Richard Cornish, also known as Richard Williams, was an English ship captain. He is known for being accused of raping an indentured servant, William Couse, and is reported to have been one of the earliest people, if not the first person, to have been hanged for sodomy in what would eventually become the United States.

Rape accusations
In 1624 Cornish was ship master of the Ambrose, which was harbored in the James River of August of that year. During this time Couse worked on the Ambrose and was ordered to put clean sheets on Cornish's bed, upon which point Couse alleged that his master had been drunk and made a sexual advance upon him. Despite Couse's refusal, Cornish was then reported to have forcibly sodomized Couse. He also reported that Cornish also later sexually fondled him on numerous occasions and also humiliated him in front of the rest of the crew.

Trial
Couse left the ship and deposed to the governor and other members of the council of the colony of Virginia that Cornish had forcibly sodomized him.
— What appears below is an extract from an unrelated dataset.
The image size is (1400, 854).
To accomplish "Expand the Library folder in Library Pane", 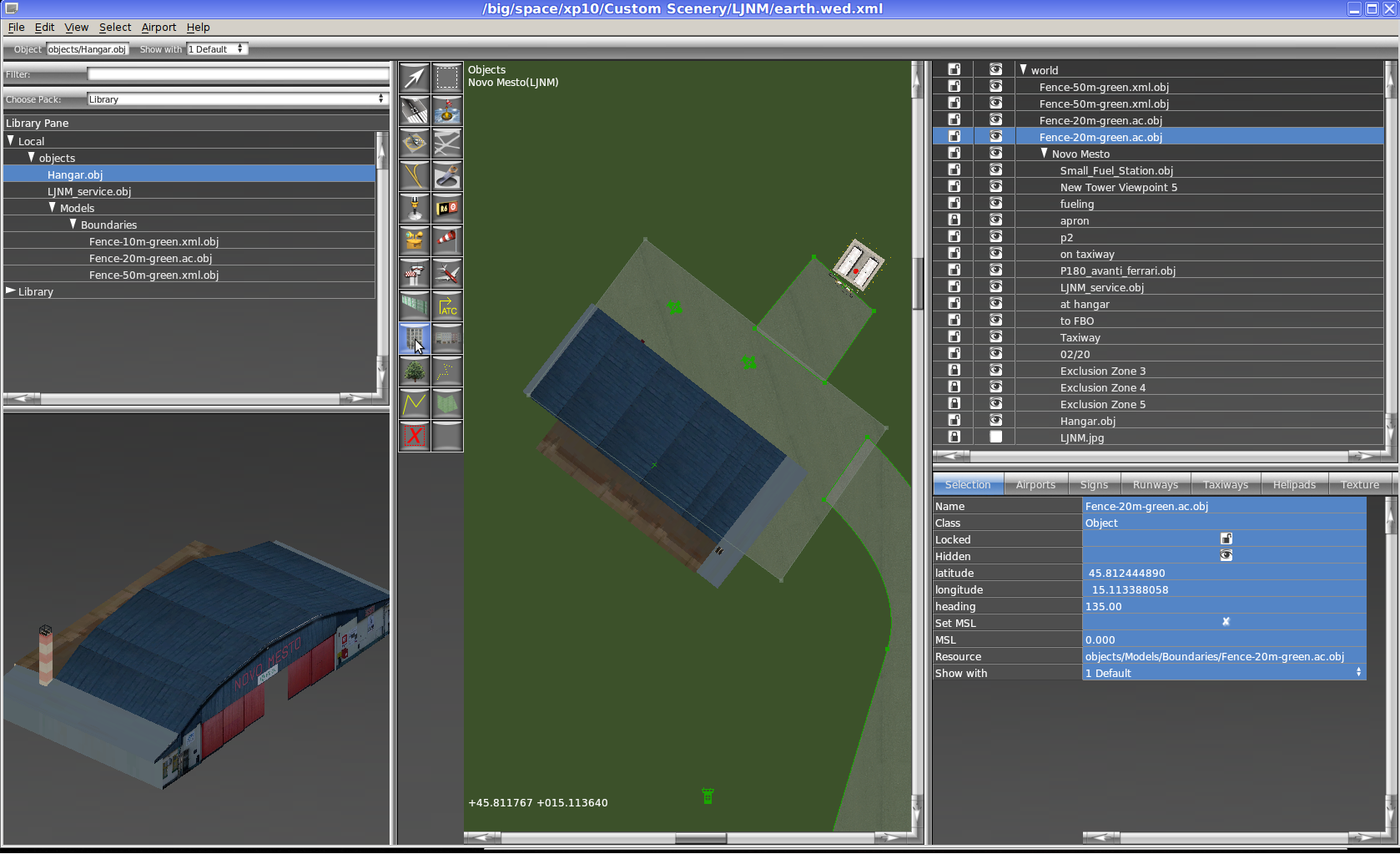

There was no trial in the modern sense. For example, Cornish is not on record as defending himself or even having the chance to defend himself. It is impossible to know whether what Couse alleged is true.  Few facts have survived the passage of four centuries.  Much of what is said today on the topic is speculative or political in nature.  There is evidence of a member of the crew - the only member of the crew aboard the ship when the alleged incident occurred, according to Couse - deposing overhearing a conversation between Couse and Cornish.  But this witness does not depose Cornish had sodomized Couse, only that Couse later claimed Cornish had wanted to sodomize him.  Cornish was not found guilty by the governor and council, judging by evidence.  It can be assumed Cornish was executed by hanging, taking at face value extant depositions made after the fact.  It is not at all clear, however, that anyone from the colonial government knew about the intent to execute Cornish before it happened, much less that the colonial government had found the man guilty, sentenced him, and executed on the sentence.  It is all too possible Cornish was killed by the crewmen of his ship.  Maybe they hated him or something he had done and sought revenge.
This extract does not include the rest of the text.